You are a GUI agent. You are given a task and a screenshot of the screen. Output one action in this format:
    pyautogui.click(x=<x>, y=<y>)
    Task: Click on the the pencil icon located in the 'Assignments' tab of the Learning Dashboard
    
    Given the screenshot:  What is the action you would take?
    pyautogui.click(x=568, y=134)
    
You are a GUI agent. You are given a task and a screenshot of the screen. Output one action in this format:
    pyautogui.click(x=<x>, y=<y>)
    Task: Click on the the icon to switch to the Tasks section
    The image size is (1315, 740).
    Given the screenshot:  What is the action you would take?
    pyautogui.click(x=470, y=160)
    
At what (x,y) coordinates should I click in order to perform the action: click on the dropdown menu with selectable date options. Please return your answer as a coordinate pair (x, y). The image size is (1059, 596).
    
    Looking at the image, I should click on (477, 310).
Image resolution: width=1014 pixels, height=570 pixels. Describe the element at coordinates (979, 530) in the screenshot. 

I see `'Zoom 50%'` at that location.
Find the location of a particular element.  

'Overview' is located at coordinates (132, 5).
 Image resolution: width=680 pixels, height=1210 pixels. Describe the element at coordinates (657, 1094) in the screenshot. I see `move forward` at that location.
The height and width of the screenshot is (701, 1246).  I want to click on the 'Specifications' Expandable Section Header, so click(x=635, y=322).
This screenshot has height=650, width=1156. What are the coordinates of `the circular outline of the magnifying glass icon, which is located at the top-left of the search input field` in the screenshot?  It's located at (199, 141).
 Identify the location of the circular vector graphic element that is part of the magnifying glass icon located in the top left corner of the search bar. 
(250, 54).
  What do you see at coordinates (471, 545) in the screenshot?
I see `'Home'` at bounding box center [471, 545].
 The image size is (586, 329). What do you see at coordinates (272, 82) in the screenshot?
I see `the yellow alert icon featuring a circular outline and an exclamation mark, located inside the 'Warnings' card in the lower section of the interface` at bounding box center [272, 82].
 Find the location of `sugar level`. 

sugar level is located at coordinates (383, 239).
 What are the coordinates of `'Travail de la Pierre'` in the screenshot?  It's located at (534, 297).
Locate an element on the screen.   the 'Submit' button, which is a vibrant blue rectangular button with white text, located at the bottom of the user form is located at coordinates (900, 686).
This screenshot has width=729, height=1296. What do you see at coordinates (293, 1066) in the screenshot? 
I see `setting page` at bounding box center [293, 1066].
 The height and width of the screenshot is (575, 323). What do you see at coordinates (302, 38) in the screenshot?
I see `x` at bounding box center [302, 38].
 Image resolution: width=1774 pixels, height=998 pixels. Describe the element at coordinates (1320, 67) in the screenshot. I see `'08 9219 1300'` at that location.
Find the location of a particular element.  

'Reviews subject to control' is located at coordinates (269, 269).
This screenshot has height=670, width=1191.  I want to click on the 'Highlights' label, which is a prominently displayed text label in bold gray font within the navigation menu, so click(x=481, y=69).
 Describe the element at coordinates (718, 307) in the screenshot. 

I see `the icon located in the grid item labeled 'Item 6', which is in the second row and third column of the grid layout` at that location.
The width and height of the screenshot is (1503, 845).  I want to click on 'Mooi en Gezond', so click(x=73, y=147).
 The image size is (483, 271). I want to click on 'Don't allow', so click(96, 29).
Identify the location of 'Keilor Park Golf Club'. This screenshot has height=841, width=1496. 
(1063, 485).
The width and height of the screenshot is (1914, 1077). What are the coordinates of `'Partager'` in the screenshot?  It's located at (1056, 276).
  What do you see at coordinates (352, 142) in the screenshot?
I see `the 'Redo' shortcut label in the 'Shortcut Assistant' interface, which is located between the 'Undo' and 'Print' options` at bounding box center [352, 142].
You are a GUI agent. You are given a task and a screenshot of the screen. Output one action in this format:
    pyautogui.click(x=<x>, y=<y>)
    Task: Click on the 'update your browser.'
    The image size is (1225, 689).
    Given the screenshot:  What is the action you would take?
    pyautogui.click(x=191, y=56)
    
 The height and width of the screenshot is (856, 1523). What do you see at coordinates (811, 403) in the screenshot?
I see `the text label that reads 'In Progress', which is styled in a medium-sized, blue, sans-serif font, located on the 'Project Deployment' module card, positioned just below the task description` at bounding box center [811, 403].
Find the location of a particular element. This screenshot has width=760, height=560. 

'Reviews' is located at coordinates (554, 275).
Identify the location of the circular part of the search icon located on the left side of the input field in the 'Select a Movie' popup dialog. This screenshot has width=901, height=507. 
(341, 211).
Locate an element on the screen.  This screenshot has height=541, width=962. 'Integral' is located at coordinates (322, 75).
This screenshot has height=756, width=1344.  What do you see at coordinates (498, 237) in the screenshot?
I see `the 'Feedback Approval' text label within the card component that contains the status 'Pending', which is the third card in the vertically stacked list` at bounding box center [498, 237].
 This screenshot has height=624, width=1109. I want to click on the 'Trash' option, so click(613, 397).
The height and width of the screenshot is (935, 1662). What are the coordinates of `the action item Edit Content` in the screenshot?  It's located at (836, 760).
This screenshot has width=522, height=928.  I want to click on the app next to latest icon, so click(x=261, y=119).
+++
● Problem requirements
Please reproduce all of the records above word for word.

● Response to this task
You are a GUI agent. You are given a task and a screenshot of the screen. Output one action in this format:
    pyautogui.click(x=<x>, y=<y>)
    Task: Click on the the pencil icon located in the 'Assignments' tab of the Learning Dashboard
    
    Given the screenshot:  What is the action you would take?
    pyautogui.click(x=568, y=134)
    
You are a GUI agent. You are given a task and a screenshot of the screen. Output one action in this format:
    pyautogui.click(x=<x>, y=<y>)
    Task: Click on the the icon to switch to the Tasks section
    The image size is (1315, 740).
    Given the screenshot:  What is the action you would take?
    pyautogui.click(x=470, y=160)
    
At what (x,y) coordinates should I click in order to perform the action: click on the dropdown menu with selectable date options. Please return your answer as a coordinate pair (x, y). The image size is (1059, 596).
    
    Looking at the image, I should click on (477, 310).
Image resolution: width=1014 pixels, height=570 pixels. Describe the element at coordinates (979, 530) in the screenshot. 

I see `'Zoom 50%'` at that location.
Find the location of a particular element.  

'Overview' is located at coordinates (132, 5).
 Image resolution: width=680 pixels, height=1210 pixels. Describe the element at coordinates (657, 1094) in the screenshot. I see `move forward` at that location.
The height and width of the screenshot is (701, 1246).  I want to click on the 'Specifications' Expandable Section Header, so click(x=635, y=322).
This screenshot has height=650, width=1156. What are the coordinates of `the circular outline of the magnifying glass icon, which is located at the top-left of the search input field` in the screenshot?  It's located at (199, 141).
 Identify the location of the circular vector graphic element that is part of the magnifying glass icon located in the top left corner of the search bar. 
(250, 54).
  What do you see at coordinates (471, 545) in the screenshot?
I see `'Home'` at bounding box center [471, 545].
 The image size is (586, 329). What do you see at coordinates (272, 82) in the screenshot?
I see `the yellow alert icon featuring a circular outline and an exclamation mark, located inside the 'Warnings' card in the lower section of the interface` at bounding box center [272, 82].
 Find the location of `sugar level`. 

sugar level is located at coordinates (383, 239).
 What are the coordinates of `'Travail de la Pierre'` in the screenshot?  It's located at (534, 297).
Locate an element on the screen.   the 'Submit' button, which is a vibrant blue rectangular button with white text, located at the bottom of the user form is located at coordinates (900, 686).
This screenshot has width=729, height=1296. What do you see at coordinates (293, 1066) in the screenshot? 
I see `setting page` at bounding box center [293, 1066].
 The height and width of the screenshot is (575, 323). What do you see at coordinates (302, 38) in the screenshot?
I see `x` at bounding box center [302, 38].
 Image resolution: width=1774 pixels, height=998 pixels. Describe the element at coordinates (1320, 67) in the screenshot. I see `'08 9219 1300'` at that location.
Find the location of a particular element.  

'Reviews subject to control' is located at coordinates (269, 269).
This screenshot has height=670, width=1191.  I want to click on the 'Highlights' label, which is a prominently displayed text label in bold gray font within the navigation menu, so click(x=481, y=69).
 Describe the element at coordinates (718, 307) in the screenshot. 

I see `the icon located in the grid item labeled 'Item 6', which is in the second row and third column of the grid layout` at that location.
The width and height of the screenshot is (1503, 845).  I want to click on 'Mooi en Gezond', so click(x=73, y=147).
 The image size is (483, 271). I want to click on 'Don't allow', so click(96, 29).
Identify the location of 'Keilor Park Golf Club'. This screenshot has height=841, width=1496. 
(1063, 485).
The width and height of the screenshot is (1914, 1077). What are the coordinates of `'Partager'` in the screenshot?  It's located at (1056, 276).
  What do you see at coordinates (352, 142) in the screenshot?
I see `the 'Redo' shortcut label in the 'Shortcut Assistant' interface, which is located between the 'Undo' and 'Print' options` at bounding box center [352, 142].
You are a GUI agent. You are given a task and a screenshot of the screen. Output one action in this format:
    pyautogui.click(x=<x>, y=<y>)
    Task: Click on the 'update your browser.'
    The image size is (1225, 689).
    Given the screenshot:  What is the action you would take?
    pyautogui.click(x=191, y=56)
    
 The height and width of the screenshot is (856, 1523). What do you see at coordinates (811, 403) in the screenshot?
I see `the text label that reads 'In Progress', which is styled in a medium-sized, blue, sans-serif font, located on the 'Project Deployment' module card, positioned just below the task description` at bounding box center [811, 403].
Find the location of a particular element. This screenshot has width=760, height=560. 

'Reviews' is located at coordinates (554, 275).
Identify the location of the circular part of the search icon located on the left side of the input field in the 'Select a Movie' popup dialog. This screenshot has width=901, height=507. 
(341, 211).
Locate an element on the screen.  This screenshot has height=541, width=962. 'Integral' is located at coordinates (322, 75).
This screenshot has height=756, width=1344.  What do you see at coordinates (498, 237) in the screenshot?
I see `the 'Feedback Approval' text label within the card component that contains the status 'Pending', which is the third card in the vertically stacked list` at bounding box center [498, 237].
 This screenshot has height=624, width=1109. I want to click on the 'Trash' option, so click(613, 397).
The height and width of the screenshot is (935, 1662). What are the coordinates of `the action item Edit Content` in the screenshot?  It's located at (836, 760).
This screenshot has width=522, height=928.  I want to click on the app next to latest icon, so click(x=261, y=119).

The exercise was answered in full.